11月3日〜4日に開催されたKAMI 100を完走することができました。完走の大きな要因は練習にあったと感じており、KAMI 100に向けて行った練習について書きました。

DNFからの逆転へ

9月のウルトラマラソンでDNFになったことと、エントリー時に珍しく家族が「頑張れ」と言ってくれたので必ず完走したかった。

丹後ウルトラマラソンまでは、ロードの練習しかしていなかったのでトレイルの練習をどうしようかと考えていました。
レースまでの期間は1ヶ月半。
その間に100km以上のトレイルに適応した体づくりをする必要がありました。

7月と8月の月間データ
300km走ったものの累積上昇は少ない

月間300kmを走り、走る力は備わっていると思っていましたが登りと下りの力が不足していると懸念。
練習内容を考えている時に、今年のUTMBを制覇したヴァンサン・ブイヤール選手の記事をCOROSのホームページで見つけました。
ブイヤールは2024年のUTMBで一躍有名になりましたが、その驚くべきところは彼が市民ランナーという肩書きであること。HOKAのエンジニアとして働くブイヤールは仕事とトレーニングを両立しながら優勝し、その練習内容は多くの人が興味を持ったのではないでしょうか。

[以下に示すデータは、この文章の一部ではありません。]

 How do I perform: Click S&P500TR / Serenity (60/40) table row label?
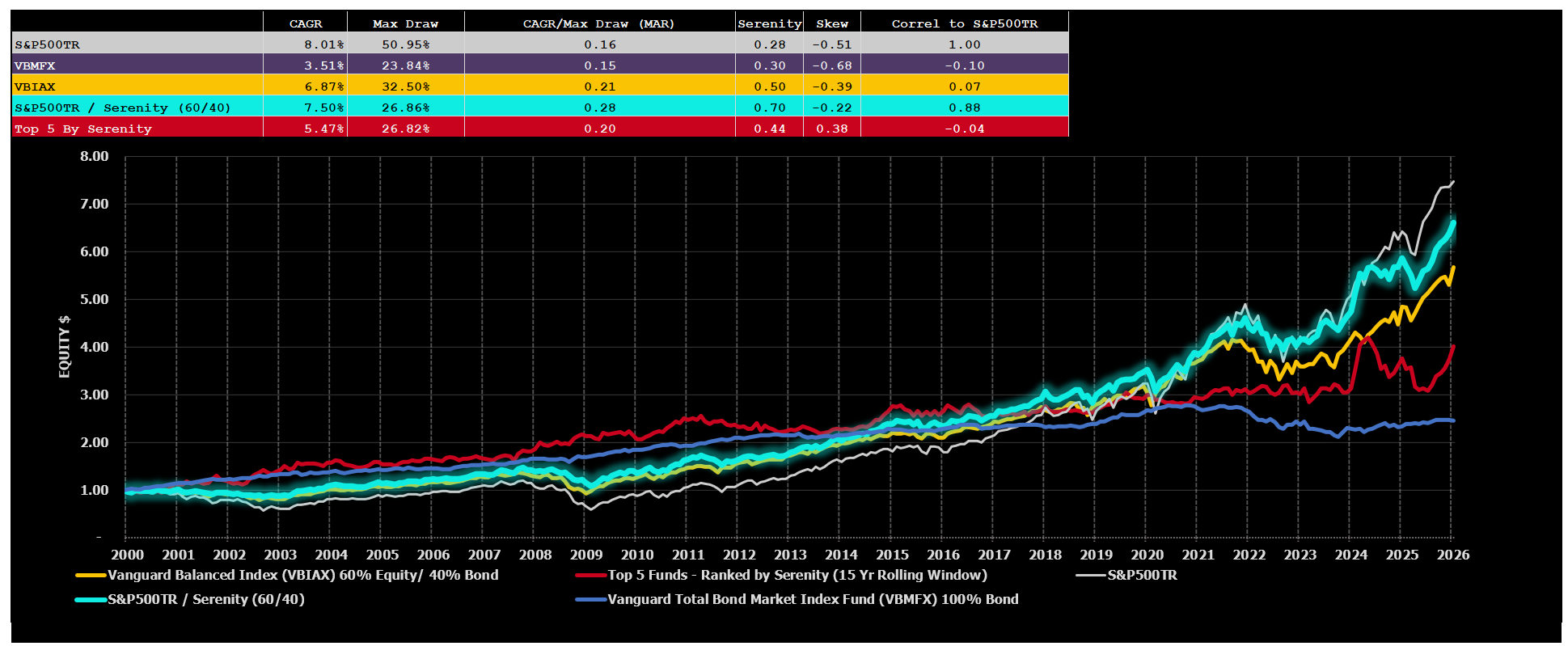click(123, 108)
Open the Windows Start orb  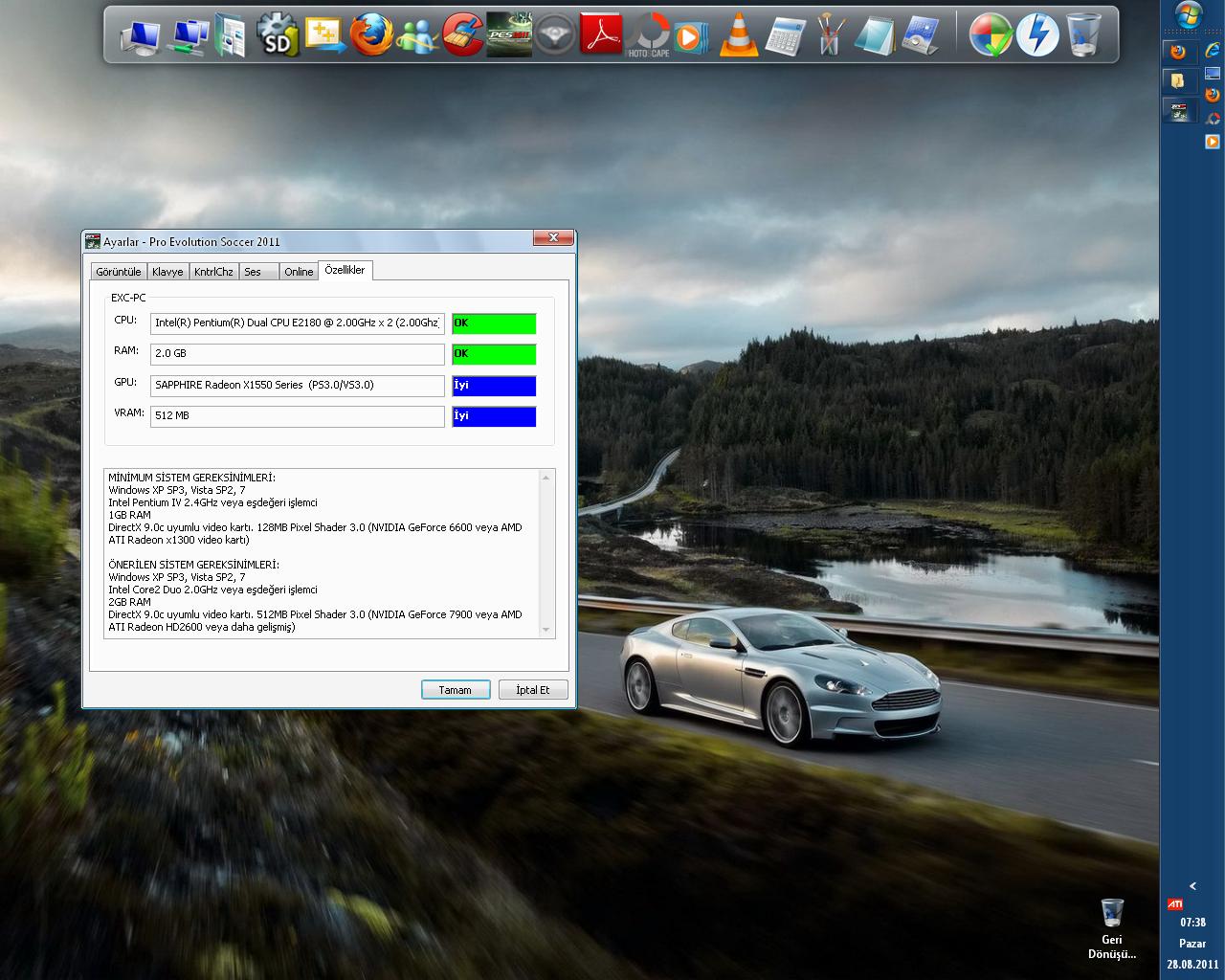click(1189, 14)
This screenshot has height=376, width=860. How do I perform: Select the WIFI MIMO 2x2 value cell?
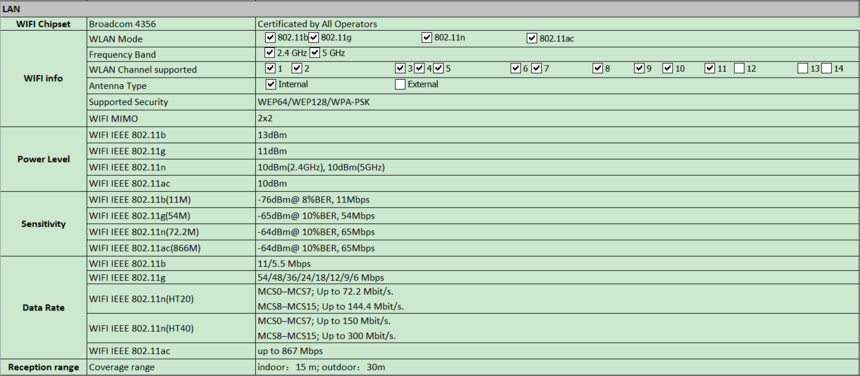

私もCOROSを使用していたことと、DNFとなったウルトラマラソンを教訓に更にパフォーマンスを上げようとブイヤールの練習を参考にしました。

その練習は、ベースフィットネスを向上すること。
 ※ベースフィットネスはCOROS EvoLab内のデータの一つで42日間のトレーニング負荷の平均値です

ブイヤールのベースフィットネスの変動

写真のようにブイヤールのベースフィットネスは期間毎に上昇のペースが変化し、計画的にトレーニングを積んでいたことが見てとれます。
彼には及びませんが私もベースフィットネスの向上を目指しました。

9月21日時点で私のベースフィットネスは89。
1週間で10ずつの向上を目指し、大会2週間前から練習量を落として回復を図ろうと考えました。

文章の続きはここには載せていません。